YOUR INSTRUCTIONS:
From the entries below, retype only the lines from the one with "Given: Pick the Label control from Toolbox" through the one with "Viewport: 1270px width, 952px height.", exactly as written.

DATA RECORDS:
----

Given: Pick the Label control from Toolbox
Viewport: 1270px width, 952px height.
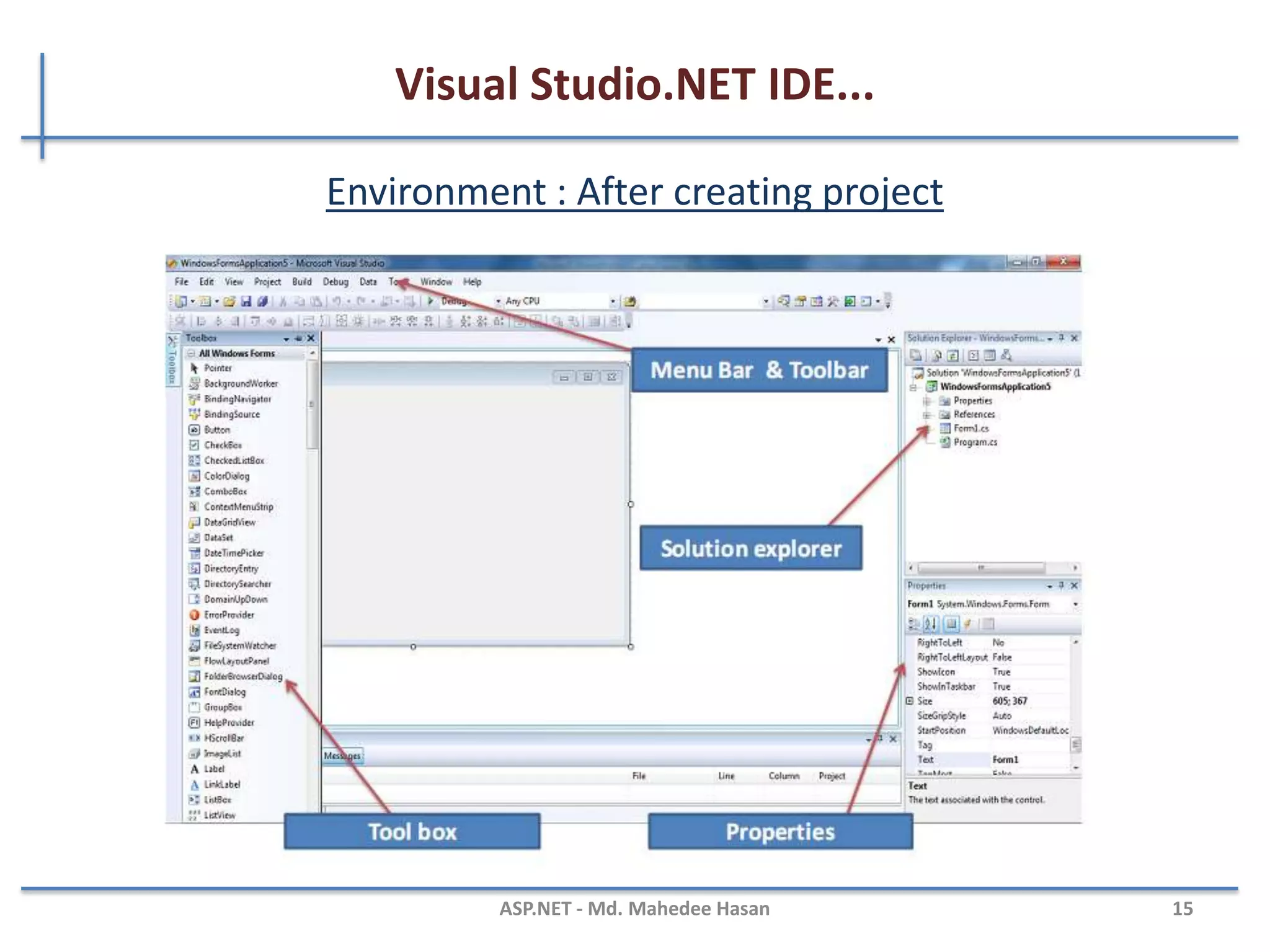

----

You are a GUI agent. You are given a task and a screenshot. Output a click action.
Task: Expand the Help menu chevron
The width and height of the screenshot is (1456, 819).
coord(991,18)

----

OUTPUT OF THE EXERCISE:
Given: Pick the Label control from Toolbox
Viewport: 1270px width, 952px height.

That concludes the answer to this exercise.